### Directive A
In the global finance introduction, what amount had trading in derivatives reached at the end of December 2007?
### Directive B
Rewrite the part of the global finance introduction that starts with "That disclaimer given: Let's" and ends with "COUNTERING COMMON ASSUMPTIONS.", replacing "downtown" with "uptown".
### Directive C
Carry on the global finance introduction from the point where it stops.

### Source excerpt
_ _ _

Adventures in Global Finance [Part I]
Understanding Global Finance:
An Introduction.
"You, in your personal lives ... will need to make decisions. These decisions will be affected by the price of commodities, every day of your lives. And all of that happens right here." -- Chairman of the New York Mercantile Exchange
Most people -- until about last week, myself included -- are not very interested in reading about global finance. I know about two people who even understand it. However, what happens in the markets affects all of our lives... and will probably do so even more in the future.
Therefore, it's worth educating ourselves on it. But where to begin?
I began at the nearest node of it, for strangely enough, something as nebulous as global finance does have certain centers, certain geographic locales where it takes place. Yes, this week I paid a visit to Wall Street, where I learned many strange and interesting things. In this four-part series, which attempts to explain some basic history of global finance, I will share with you what I learned from Wall Street.
Please keep in mind that I am thoroughly underqualified to write about this topic, so please help out by posting comments to correct any errors-- and don't believe anything written here unless it corresponds to your own research & conclusions.
That disclaimer given: Let's go downtown & attempt to understand what's going on inside these implacable monolithic buildings . . .


COUNTERING COMMON ASSUMPTIONS.
-- We tend to think that the financial system is kind of a fixed thing that has certain rules that it has always operated with.
-- We think that it is a technological, rational system, taken care of by economists who know a lot more math than we do.
At least, this is what I thought, until I began looking at what actually goes on. I knew that markets could behave erratically, but I considered finance something that is generally looked-after by experts who have been doing this for a really long time.
However, my impression now is of a vast improvisation, a grand experiment that you and me and everyone on the planet is a part of. But this is no science experiment -- there is no experimental design no control, no stated hypothesis or goal. Rather, it is an uncontrolled venture into the unknown, with all our futures at stake.
Dramatic? Maybe, but let's look at some key points.
Most of the financial instruments that are now in use are very new.
Trading in derivatives was up to 681 trillion USD at the end of Dec. 2007 [citation].
(I will explain more about derivatives in the third part of this series -- for now, understand that "a derivative product is a contract, the value of which depends on the price of some underlying asset. You can buy and sell all the risk of an asset without trading the asset itself."-- The Globalization of Finance: A Citizen's Guide, Kavalijit Singh)

_ _ _

### Provided information
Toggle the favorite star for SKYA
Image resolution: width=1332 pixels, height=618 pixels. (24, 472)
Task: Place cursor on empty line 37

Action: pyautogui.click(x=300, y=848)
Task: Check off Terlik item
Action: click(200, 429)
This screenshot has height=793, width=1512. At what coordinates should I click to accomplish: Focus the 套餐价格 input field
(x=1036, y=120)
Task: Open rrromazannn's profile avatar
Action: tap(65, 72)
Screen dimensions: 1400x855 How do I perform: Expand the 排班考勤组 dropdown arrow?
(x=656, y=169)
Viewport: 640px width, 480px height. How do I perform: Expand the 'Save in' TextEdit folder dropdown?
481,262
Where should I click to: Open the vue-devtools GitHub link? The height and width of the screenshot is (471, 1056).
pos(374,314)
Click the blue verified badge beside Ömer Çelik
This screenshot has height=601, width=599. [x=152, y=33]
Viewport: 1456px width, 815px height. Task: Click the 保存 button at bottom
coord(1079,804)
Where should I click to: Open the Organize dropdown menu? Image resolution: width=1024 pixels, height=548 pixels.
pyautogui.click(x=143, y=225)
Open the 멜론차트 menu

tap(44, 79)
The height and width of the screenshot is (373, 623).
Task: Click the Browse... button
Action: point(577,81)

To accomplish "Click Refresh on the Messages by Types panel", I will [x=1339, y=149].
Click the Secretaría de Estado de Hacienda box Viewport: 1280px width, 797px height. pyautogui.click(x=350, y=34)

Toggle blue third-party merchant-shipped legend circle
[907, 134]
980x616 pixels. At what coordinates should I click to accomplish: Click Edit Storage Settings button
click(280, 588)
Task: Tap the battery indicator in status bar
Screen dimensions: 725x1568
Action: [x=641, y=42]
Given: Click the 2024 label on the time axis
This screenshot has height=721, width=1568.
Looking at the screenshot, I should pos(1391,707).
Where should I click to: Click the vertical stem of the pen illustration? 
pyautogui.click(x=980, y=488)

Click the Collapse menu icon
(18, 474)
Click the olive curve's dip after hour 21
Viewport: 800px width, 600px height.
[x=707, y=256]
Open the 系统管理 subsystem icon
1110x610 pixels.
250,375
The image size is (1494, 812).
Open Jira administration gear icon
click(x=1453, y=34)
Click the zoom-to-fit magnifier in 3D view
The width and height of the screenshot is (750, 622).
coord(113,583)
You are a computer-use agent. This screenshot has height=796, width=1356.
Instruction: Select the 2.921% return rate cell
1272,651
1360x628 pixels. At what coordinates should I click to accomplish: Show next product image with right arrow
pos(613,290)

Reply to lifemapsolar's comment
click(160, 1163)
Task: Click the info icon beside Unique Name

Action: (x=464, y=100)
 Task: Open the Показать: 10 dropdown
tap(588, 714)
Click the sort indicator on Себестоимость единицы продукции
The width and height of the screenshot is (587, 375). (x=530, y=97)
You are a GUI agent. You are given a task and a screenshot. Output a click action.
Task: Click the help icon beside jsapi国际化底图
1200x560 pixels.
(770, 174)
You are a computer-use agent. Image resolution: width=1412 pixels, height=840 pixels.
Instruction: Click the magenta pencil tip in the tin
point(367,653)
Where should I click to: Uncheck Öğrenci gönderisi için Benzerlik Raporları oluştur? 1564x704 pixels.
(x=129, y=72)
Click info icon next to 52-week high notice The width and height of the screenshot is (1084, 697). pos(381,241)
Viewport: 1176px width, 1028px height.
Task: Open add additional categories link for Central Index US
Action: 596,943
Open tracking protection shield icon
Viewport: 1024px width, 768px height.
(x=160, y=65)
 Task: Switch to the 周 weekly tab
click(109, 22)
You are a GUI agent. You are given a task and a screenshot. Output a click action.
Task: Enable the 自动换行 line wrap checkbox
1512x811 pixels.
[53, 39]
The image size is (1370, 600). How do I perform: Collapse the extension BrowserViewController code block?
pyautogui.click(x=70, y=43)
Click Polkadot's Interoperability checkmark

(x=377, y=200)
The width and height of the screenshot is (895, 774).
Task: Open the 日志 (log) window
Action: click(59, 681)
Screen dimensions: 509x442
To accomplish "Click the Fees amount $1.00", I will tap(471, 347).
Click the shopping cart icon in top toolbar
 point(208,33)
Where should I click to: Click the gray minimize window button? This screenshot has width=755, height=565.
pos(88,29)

_ _ _

### Answer A
681 trillion USD

### Answer B
That disclaimer given: Let's go uptown & attempt to understand what's going on inside these implacable monolithic buildings . . .


COUNTERING COMMON ASSUMPTIONS.

### Answer C
So we have this huge amount of trading going on in things that don't actually exist.
What's being traded is contracts to buy things; what's being traded is risk.
To put that 681 trillion in perspective:
- U.S. annual gross domestic product is about $15 trillion
- U.S. money supply is also about $15 trillion
- Current proposed U.S. federal budget is $3 trillion
So, the value of derivative trading is now 13 times the value of the world's actual production. And this has happened only in the last few years.
(See this article on MarketWatch for more information; citations.)
In the 1980s, most of the "private capital flows" took the form of investors lending to foreign governments, through banks. Now, we have private capital going to the private sector through these financial insturemnts (paraphrased from Citizen's Guide). Stock-index futures began to be traded in 1982; interest-rate futures in 1988; but this trading only exploded in the 2000's.
Also, institutional investors (like investment banks, mutual funds, hedge funds, pension funds) only really emerged in the late 1980s and early 1990s. Instead of investing money themselves, people have these institutions invest their money for them. These institutions now control about 50% of U.S. stocks.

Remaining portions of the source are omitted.